One potential application area involves particle detection in fluids. Particle detection of small fluid-borne particles down to about 1 μm in diameter is typically achieved using a Coulter counter, in which electrical signals are generated when a weakly-conducting fluid such as in saline water is passed through a small pore, so that an electrical signal is generated that is directly proportional to the ratio of the particle volume to the pore volume. The physics behind this is relatively simple, described in a classic paper by DeBlois and Bean, and the implementation first described in Coulter's original patent. This is the method used to e.g. size and count erythrocytes as well as leukocytes for standard blood analysis. The generic term for this method is resistive pulse sensing ; Coulter counting is a trademark term. However, the RPS method does not work well for particles below 1 μm diameter, as the signal-to-noise ratio falls below the reliably detectable limit, set mostly by the size of the pore in which the analyte passes and the input noise of the first-stage amplifier.

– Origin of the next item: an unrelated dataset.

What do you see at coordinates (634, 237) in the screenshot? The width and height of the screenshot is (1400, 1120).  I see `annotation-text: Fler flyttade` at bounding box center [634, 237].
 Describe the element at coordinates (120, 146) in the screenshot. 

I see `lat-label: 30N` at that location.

The limit on the pore size in traditional RPS Coulter counters is set by the method used to make the pores, which while a trade secret, most likely uses traditional mechanical methods. This is where microfluidics can have an impact: The lithography-based production of microfluidic devices, or more likely the production of reusable molds for making microfluidic devices using a molding process, is limited to sizes much smaller than traditional machining. Critical dimensions down to 1 μm are easily fabricated, and with a bit more effort and expense, feature sizes below 100 nm can be patterned reliably as well. This enables the inexpensive production of pores integrated in a microfluidic circuit where the pore diameters can reach sizes of order 100 nm, with a concomitant reduction in the minimum particle diameters by several orders of magnitude.
As a result, there has been some university-based development of microfluidic particle counting and sizing with the accompanying commercialization of this technology. This method has been termed microfluidic resistive pulse sensing.